● **Your objective**:
Exact reproduction of every entry is required.

● **Data records**:
- - -

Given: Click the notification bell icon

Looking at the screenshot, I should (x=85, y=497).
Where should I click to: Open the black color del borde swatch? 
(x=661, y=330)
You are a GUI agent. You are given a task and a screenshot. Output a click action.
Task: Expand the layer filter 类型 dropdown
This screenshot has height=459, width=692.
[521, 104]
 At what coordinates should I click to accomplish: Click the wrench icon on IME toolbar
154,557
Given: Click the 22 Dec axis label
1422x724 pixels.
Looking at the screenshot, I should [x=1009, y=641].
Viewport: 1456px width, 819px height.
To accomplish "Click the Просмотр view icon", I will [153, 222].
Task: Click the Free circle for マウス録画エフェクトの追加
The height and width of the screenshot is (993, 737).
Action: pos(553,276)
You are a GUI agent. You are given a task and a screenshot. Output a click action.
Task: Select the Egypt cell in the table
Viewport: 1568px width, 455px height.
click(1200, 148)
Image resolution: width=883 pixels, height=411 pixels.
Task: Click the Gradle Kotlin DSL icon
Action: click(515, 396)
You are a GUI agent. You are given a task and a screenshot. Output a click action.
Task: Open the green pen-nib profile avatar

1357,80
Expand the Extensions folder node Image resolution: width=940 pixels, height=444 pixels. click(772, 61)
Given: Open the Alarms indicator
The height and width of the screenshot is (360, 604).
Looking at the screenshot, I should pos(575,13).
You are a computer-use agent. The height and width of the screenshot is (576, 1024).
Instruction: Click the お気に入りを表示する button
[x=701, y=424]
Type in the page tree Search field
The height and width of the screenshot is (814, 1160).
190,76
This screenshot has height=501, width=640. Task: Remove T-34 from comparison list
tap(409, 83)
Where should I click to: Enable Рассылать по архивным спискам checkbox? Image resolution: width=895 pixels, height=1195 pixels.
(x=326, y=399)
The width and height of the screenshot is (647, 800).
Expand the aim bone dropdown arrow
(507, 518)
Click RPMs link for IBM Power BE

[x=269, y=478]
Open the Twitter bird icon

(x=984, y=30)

- - -

● **Response to the exercise**:
Given: Click the notification bell icon

Looking at the screenshot, I should (x=85, y=497).
Where should I click to: Open the black color del borde swatch? 
(x=661, y=330)
You are a GUI agent. You are given a task and a screenshot. Output a click action.
Task: Expand the layer filter 类型 dropdown
This screenshot has height=459, width=692.
[521, 104]
 At what coordinates should I click to accomplish: Click the wrench icon on IME toolbar
154,557
Given: Click the 22 Dec axis label
1422x724 pixels.
Looking at the screenshot, I should [x=1009, y=641].
Viewport: 1456px width, 819px height.
To accomplish "Click the Просмотр view icon", I will [153, 222].
Task: Click the Free circle for マウス録画エフェクトの追加
The height and width of the screenshot is (993, 737).
Action: pos(553,276)
You are a GUI agent. You are given a task and a screenshot. Output a click action.
Task: Select the Egypt cell in the table
Viewport: 1568px width, 455px height.
click(1200, 148)
Image resolution: width=883 pixels, height=411 pixels.
Task: Click the Gradle Kotlin DSL icon
Action: click(515, 396)
You are a GUI agent. You are given a task and a screenshot. Output a click action.
Task: Open the green pen-nib profile avatar

1357,80
Expand the Extensions folder node Image resolution: width=940 pixels, height=444 pixels. click(772, 61)
Given: Open the Alarms indicator
The height and width of the screenshot is (360, 604).
Looking at the screenshot, I should pos(575,13).
You are a computer-use agent. The height and width of the screenshot is (576, 1024).
Instruction: Click the お気に入りを表示する button
[x=701, y=424]
Type in the page tree Search field
The height and width of the screenshot is (814, 1160).
190,76
This screenshot has height=501, width=640. Task: Remove T-34 from comparison list
tap(409, 83)
Where should I click to: Enable Рассылать по архивным спискам checkbox? Image resolution: width=895 pixels, height=1195 pixels.
(x=326, y=399)
The width and height of the screenshot is (647, 800).
Expand the aim bone dropdown arrow
(507, 518)
Click RPMs link for IBM Power BE

[x=269, y=478]
Open the Twitter bird icon

(x=984, y=30)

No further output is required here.